Perfil dos aliciadores A pesquisa de mídia identificou 161 aliciadores, destes 52 são estrangeiros e 109 são brasileiros. Os aliciadores brasileiros são em sua maioria do sexo masculino,e são os principais aliciadores para o trafico internacional, mas também há mulheres que estão na conexão do tráfico, recrutando e aliciando outras mulheres. Os aliciadores masculinos têm entre 20 e 50 anos, alguns deles proprietários/funcionários de boates ou outros estabelecimentos que fazem parte da rede de favorecimento. Muitos exercem funções públicas nas cidades de origem ou de destino do tráfico de mulheres, crianças e adolescentes.

□ □ □

:: TAREFA A REALIZAR ::
Copie fielmente o texto sobre o perfil dos aliciadores, de "Perfil dos aliciadores" até "crianças e adolescentes.". O material a seguir não tem papel nenhum aqui.

:: AMOSTRA DOS DADOS ::
□ □ □

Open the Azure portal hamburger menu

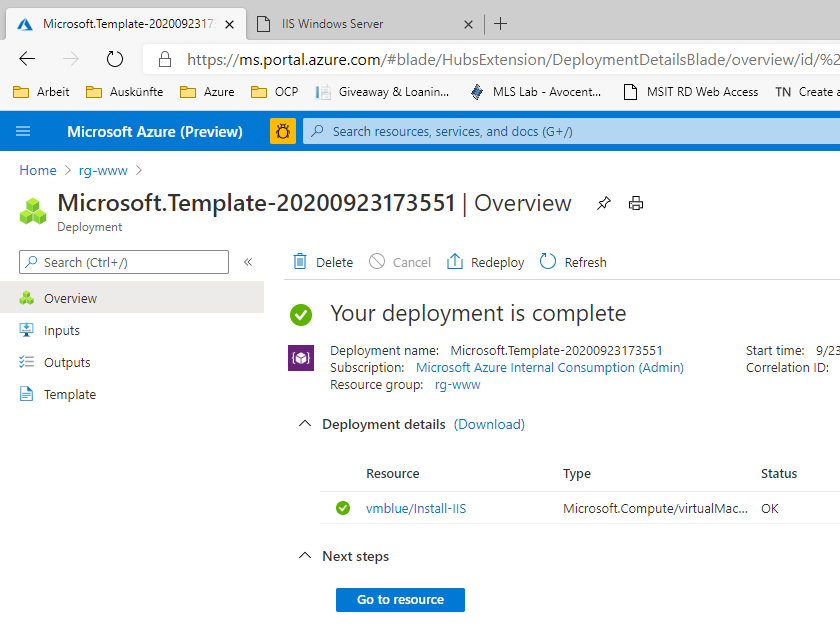(22, 131)

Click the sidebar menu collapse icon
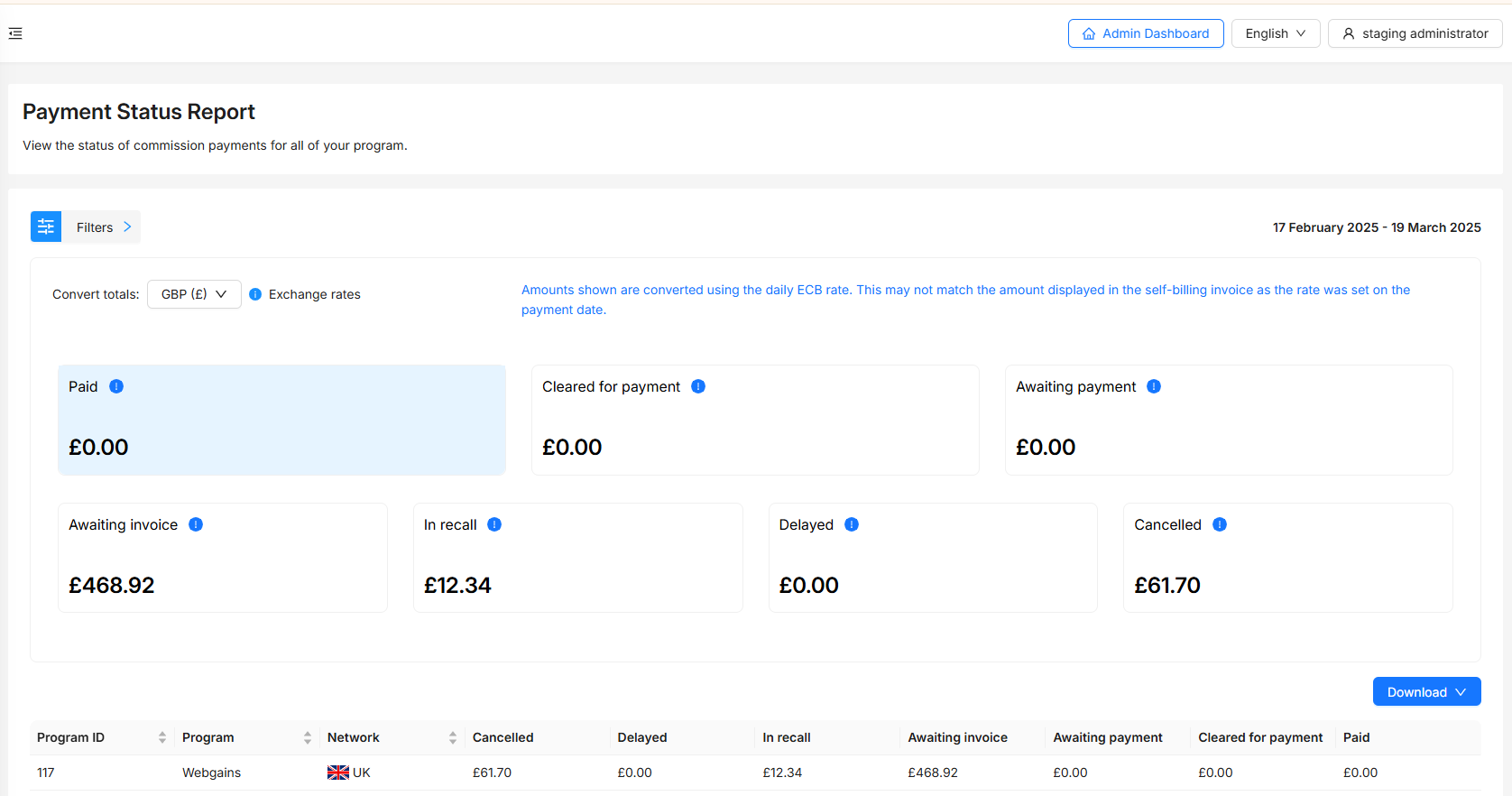(x=15, y=33)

□ □ □

:: RESULTADO DA TAREFA ::
Perfil dos aliciadores A pesquisa de mídia identificou 161 aliciadores, destes 52 são estrangeiros e 109 são brasileiros. Os aliciadores brasileiros são em sua maioria do sexo masculino,e são os principais aliciadores para o trafico internacional, mas também há mulheres que estão na conexão do tráfico, recrutando e aliciando outras mulheres. Os aliciadores masculinos têm entre 20 e 50 anos, alguns deles proprietários/funcionários de boates ou outros estabelecimentos que fazem parte da rede de favorecimento. Muitos exercem funções públicas nas cidades de origem ou de destino do tráfico de mulheres, crianças e adolescentes.